→ Task to complete
Find each line below where the word "will" occurs, and copy it.

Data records

Segment Open

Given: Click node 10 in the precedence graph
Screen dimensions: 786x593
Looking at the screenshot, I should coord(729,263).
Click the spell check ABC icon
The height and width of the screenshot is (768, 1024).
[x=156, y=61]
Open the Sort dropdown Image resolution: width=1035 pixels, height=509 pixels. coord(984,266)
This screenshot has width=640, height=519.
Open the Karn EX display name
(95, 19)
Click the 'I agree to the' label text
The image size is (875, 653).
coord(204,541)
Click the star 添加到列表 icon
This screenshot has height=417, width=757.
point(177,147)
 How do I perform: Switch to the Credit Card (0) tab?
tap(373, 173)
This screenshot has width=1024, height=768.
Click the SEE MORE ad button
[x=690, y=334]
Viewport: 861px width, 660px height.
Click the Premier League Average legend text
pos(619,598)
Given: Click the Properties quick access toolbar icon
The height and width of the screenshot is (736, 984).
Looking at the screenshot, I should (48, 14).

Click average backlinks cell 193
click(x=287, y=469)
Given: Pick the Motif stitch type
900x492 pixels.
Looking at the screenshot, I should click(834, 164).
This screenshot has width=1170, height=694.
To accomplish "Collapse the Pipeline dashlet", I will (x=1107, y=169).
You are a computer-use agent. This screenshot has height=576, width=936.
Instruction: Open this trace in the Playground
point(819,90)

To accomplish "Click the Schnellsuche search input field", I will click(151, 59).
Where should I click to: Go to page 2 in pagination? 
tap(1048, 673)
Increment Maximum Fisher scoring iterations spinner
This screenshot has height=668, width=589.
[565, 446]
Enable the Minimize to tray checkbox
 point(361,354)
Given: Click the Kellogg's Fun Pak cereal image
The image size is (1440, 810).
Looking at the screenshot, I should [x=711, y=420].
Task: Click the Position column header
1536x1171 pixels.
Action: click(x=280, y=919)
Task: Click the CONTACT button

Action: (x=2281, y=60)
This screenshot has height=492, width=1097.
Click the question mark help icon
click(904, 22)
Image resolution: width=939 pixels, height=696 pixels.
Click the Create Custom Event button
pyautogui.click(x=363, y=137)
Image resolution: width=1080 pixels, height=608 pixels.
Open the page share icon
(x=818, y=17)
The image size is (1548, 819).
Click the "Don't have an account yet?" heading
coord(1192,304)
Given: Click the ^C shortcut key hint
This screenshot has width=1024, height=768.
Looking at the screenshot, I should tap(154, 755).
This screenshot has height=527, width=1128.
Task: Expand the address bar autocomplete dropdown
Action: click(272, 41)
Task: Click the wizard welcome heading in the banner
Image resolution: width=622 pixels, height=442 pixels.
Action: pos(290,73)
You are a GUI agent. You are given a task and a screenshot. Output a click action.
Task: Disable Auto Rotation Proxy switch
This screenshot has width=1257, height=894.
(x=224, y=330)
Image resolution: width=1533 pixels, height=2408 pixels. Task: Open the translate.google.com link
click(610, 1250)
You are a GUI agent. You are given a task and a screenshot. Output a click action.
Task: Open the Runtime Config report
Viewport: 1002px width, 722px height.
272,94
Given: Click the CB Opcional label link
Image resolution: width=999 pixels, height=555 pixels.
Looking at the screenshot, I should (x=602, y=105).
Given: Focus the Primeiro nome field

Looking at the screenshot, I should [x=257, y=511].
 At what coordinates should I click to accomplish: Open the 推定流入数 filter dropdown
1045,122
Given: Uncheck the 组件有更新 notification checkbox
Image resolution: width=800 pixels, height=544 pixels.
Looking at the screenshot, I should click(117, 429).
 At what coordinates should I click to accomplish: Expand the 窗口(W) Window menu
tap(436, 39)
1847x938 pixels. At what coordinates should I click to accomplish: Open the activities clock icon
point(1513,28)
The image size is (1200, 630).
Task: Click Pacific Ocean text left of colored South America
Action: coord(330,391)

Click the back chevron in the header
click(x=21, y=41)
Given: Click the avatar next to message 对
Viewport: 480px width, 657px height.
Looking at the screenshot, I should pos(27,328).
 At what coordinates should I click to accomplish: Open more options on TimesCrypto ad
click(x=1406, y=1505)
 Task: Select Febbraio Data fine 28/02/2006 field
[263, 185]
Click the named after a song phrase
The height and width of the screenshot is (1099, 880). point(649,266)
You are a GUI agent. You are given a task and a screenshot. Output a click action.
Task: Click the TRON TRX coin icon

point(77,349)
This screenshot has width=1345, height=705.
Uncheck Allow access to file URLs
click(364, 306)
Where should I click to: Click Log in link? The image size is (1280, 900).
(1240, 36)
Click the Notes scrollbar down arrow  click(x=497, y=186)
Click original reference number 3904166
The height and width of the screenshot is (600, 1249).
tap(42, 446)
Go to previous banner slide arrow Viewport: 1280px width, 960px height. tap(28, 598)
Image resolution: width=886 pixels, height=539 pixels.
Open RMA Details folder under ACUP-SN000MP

Segment Closed

→ Your response
To accomplish "Collapse the Pipeline dashlet", I will (x=1107, y=169).
To accomplish "Click the Schnellsuche search input field", I will click(151, 59).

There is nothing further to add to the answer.